** INFORMATION PROVIDED follows **

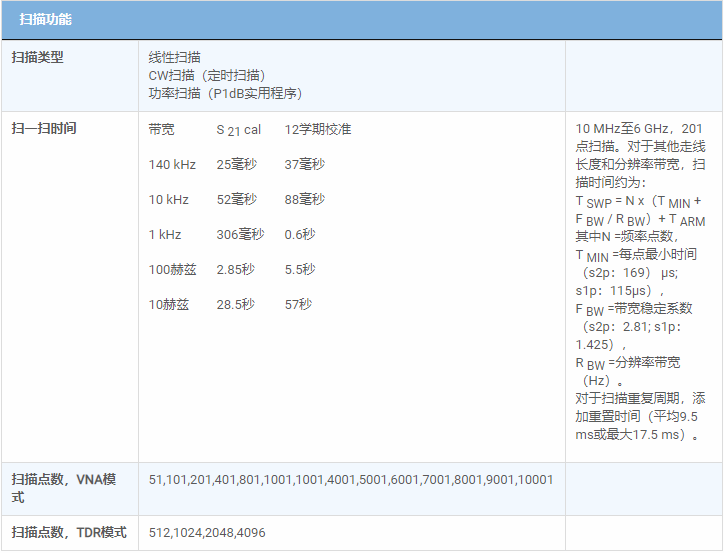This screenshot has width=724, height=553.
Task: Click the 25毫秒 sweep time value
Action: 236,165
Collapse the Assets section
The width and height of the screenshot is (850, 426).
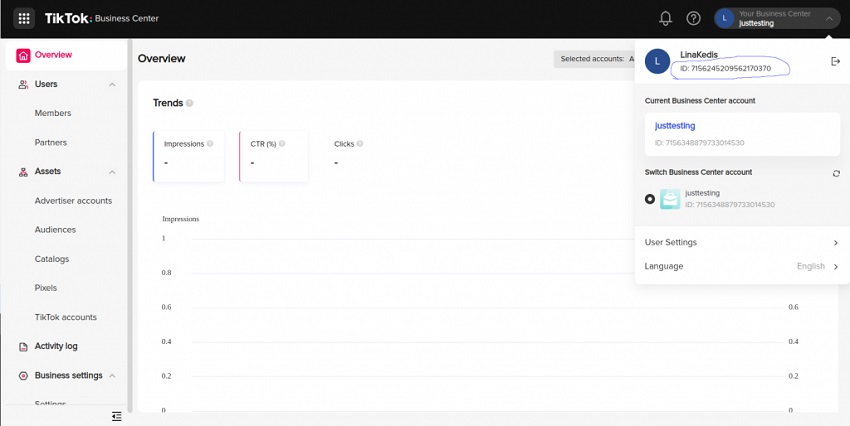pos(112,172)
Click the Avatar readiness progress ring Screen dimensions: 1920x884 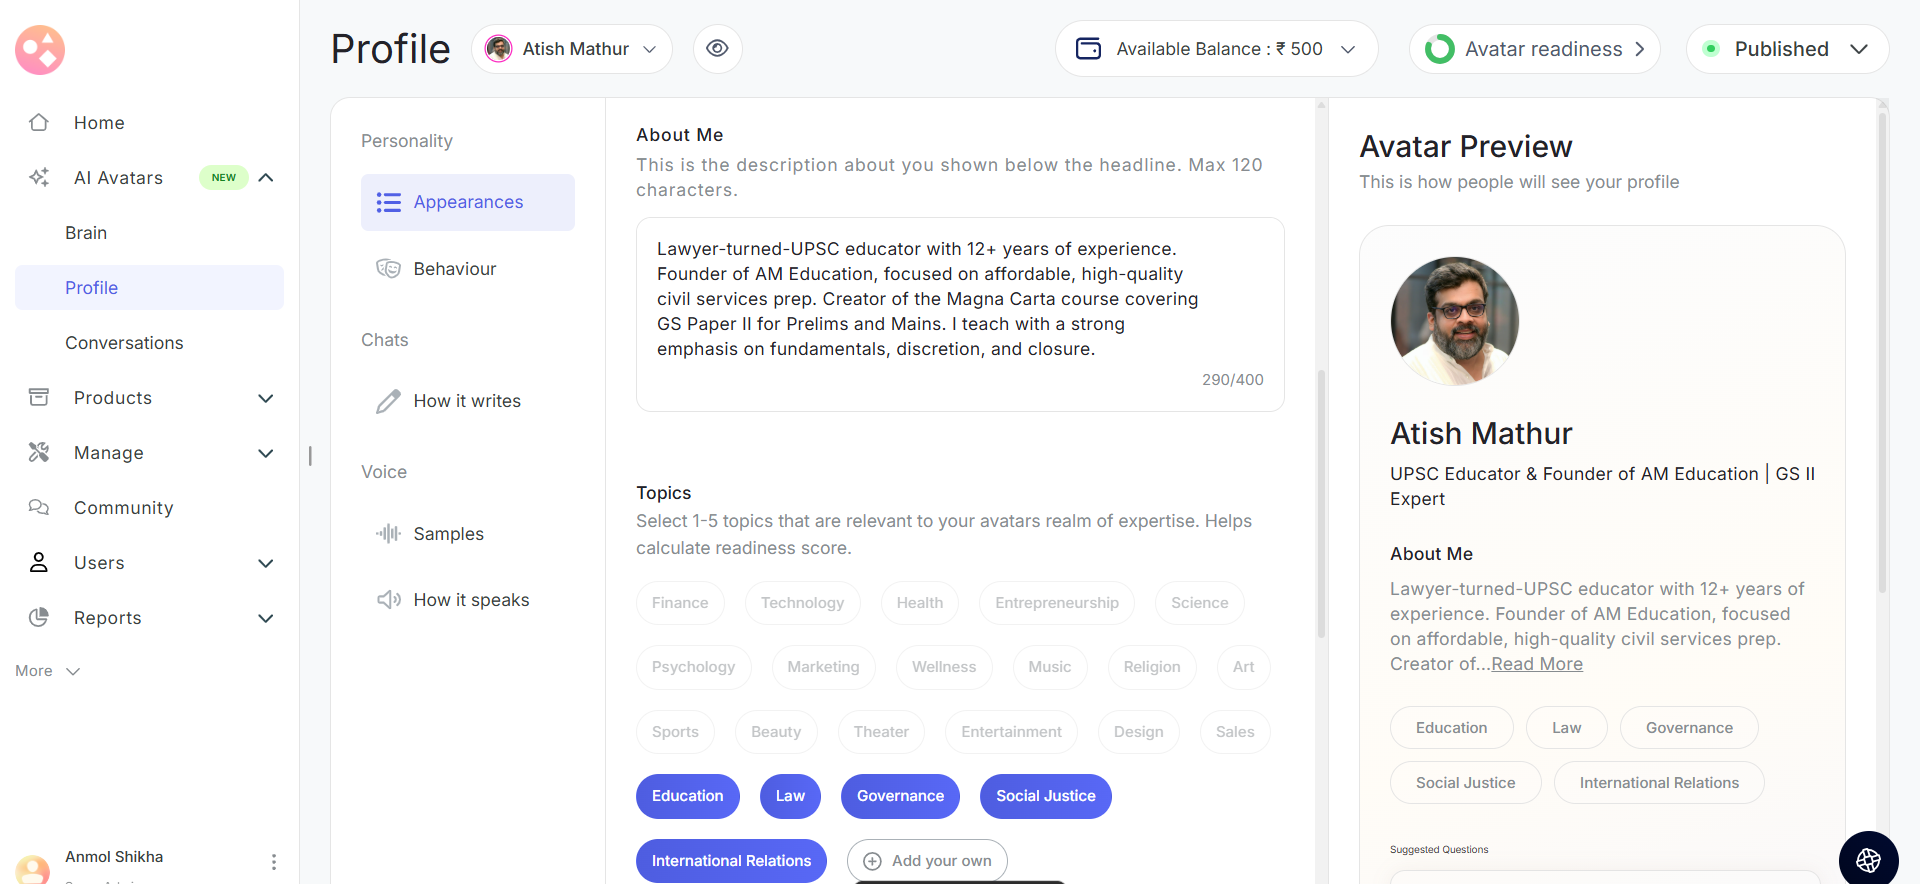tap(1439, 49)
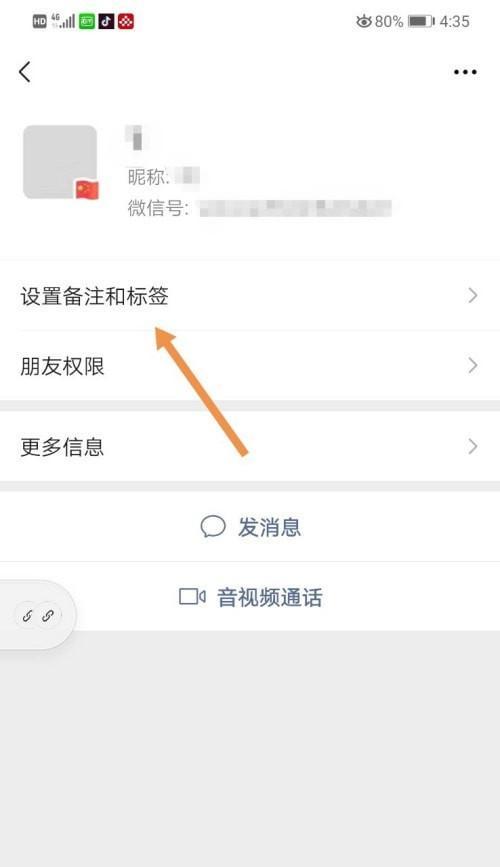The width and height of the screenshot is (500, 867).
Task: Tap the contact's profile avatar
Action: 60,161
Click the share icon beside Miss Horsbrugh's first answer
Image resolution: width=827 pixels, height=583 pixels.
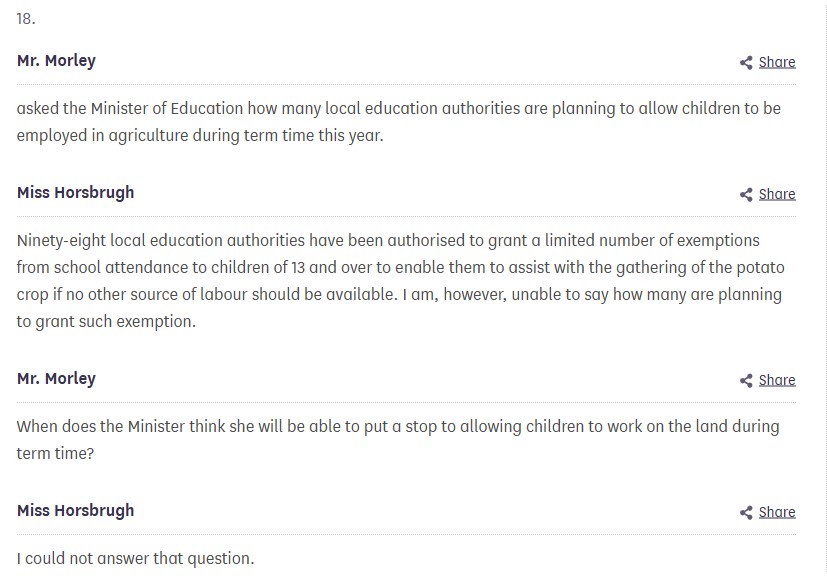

** End of INFORMATION PROVIDED **

● TO DO: From the line containing "Click the share" to the final line above, both included, transcribe every line exactly and leave all pictures out.

● TASK SOLUTION:
Click the share icon beside Miss Horsbrugh's first answer
Image resolution: width=827 pixels, height=583 pixels.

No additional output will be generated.